Об увиденном мы не проронили ни слова. Леандро как в рот воды набрал. Что-то произошло, чего я не знала? Ничего, скоро выясню. Картофельное пюре было просто замечательное. Леандро добавил к нему ветчину и яичницу.
Четверг, 1 мая 1980 года
Сегодня проходит «Марш сражающегося народа». Мы с мамой и Леандро заперли единственную дверь и единственное окно в квартире. Впрочем, наше жилище на квартиру не похоже — скорее это комната с чердаком и туалетом. Мы закрылись и включили без звука телевизор. Это телевизор одного знакомого Леандро, своего у нас нет, и денег на его покупку тоже.

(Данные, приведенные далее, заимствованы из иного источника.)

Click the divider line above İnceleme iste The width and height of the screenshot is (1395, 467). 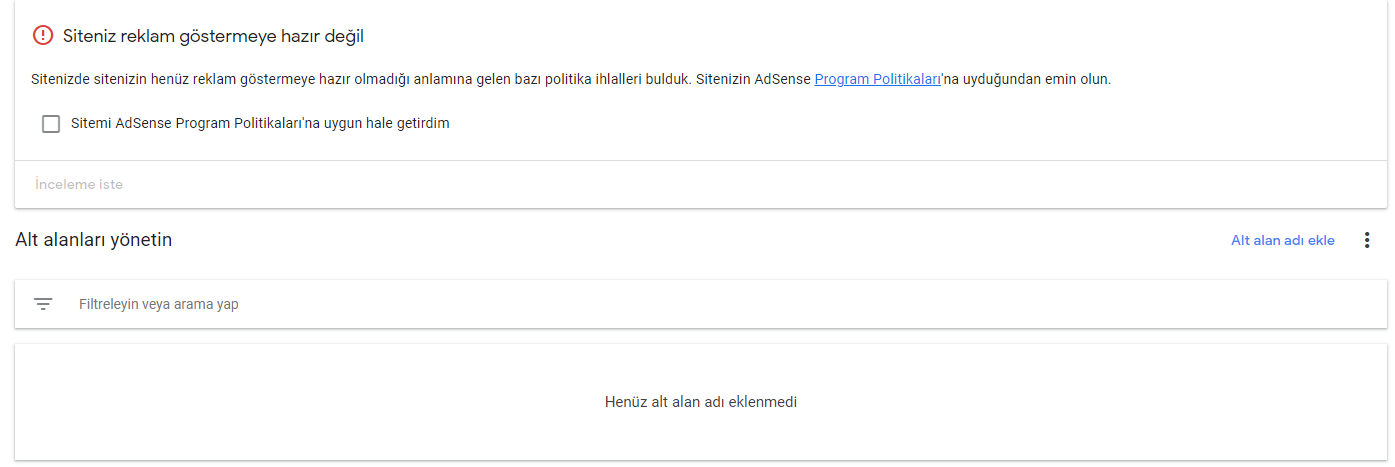701,160
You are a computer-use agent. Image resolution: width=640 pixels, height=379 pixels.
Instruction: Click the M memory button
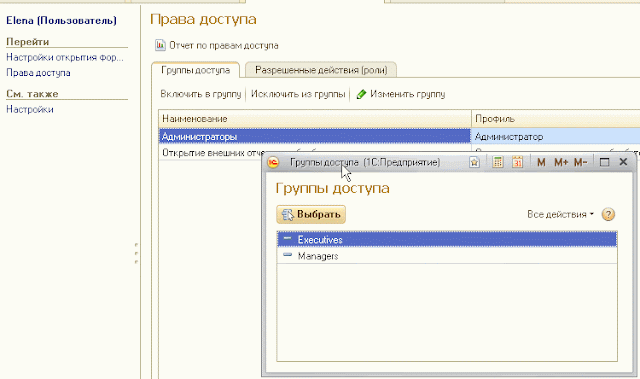tap(541, 162)
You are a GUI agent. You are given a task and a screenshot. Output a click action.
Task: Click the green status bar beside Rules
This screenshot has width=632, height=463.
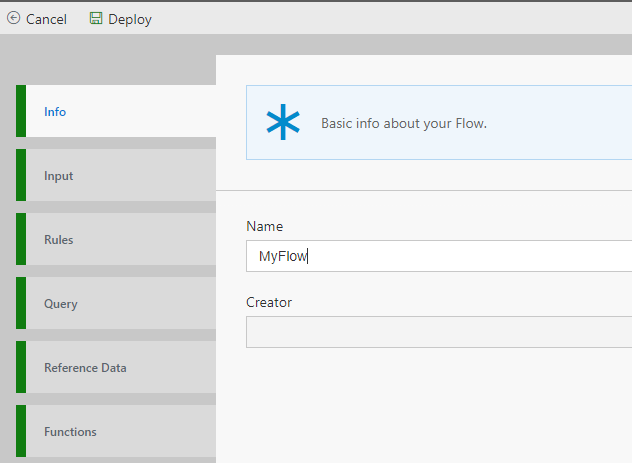pos(21,239)
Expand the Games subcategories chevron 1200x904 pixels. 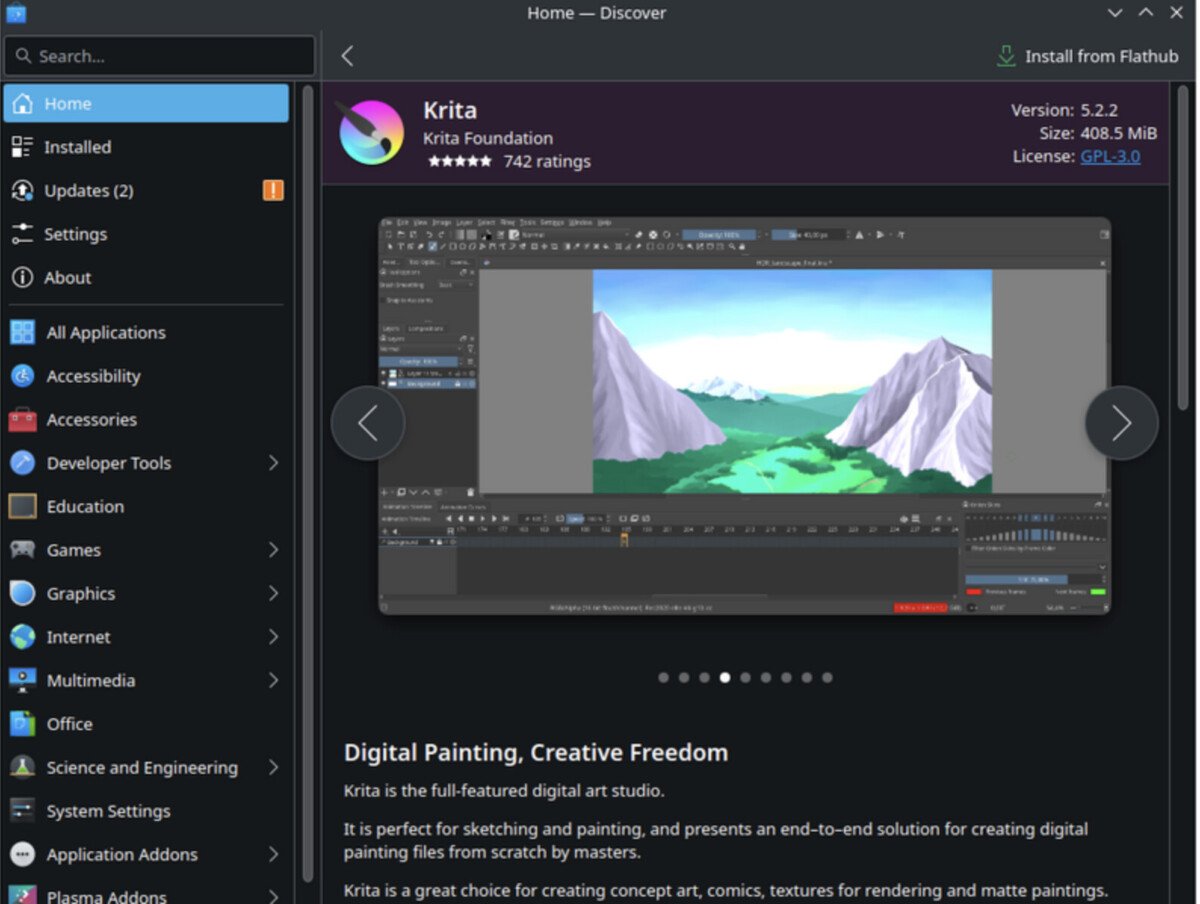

С шести утра несколько раз к нам в дверь стучали, но мы не открывали.
Они думают, что мы ушли в школу и на работу, и поэтому нам нельзя шуметь. Нас могут обнаружить старики, которые не пошли на демонстрацию.
Неожиданно мама увидела в рядах демонстрантов известного во всем мире художника, наполовину китайца. Этот старичок — хороший знакомый мамы и ее преподавателя в Школе искусств. Он сидел в инвалидном кресле, которое его жена провозила мимо трибуны.
Мама опять заплакала. Леандро выключил телевизор.
Когда все вернулись с демонстрации, мы открыли окно.
Пятница, 20 июня 1980 года
Мама усадила меня на чердаке и рассказала о том, что уже несколько дней вертелось у нее на языке.
Оказывается, одним из тех, кто проник в перуанское посольство, чтобы уехать из страны, был мой отец. В Майами его уже ждут мои дедушка с бабушкой. Он выехал с первой группой, так что сейчас, наверное, находится уже на пути туда. А мне все равно. Я так и сказала маме, и она умолкла. Да, даже лучше. Он уже никогда не будет меня бить, и теперь не придется ждать разрешения на выезд.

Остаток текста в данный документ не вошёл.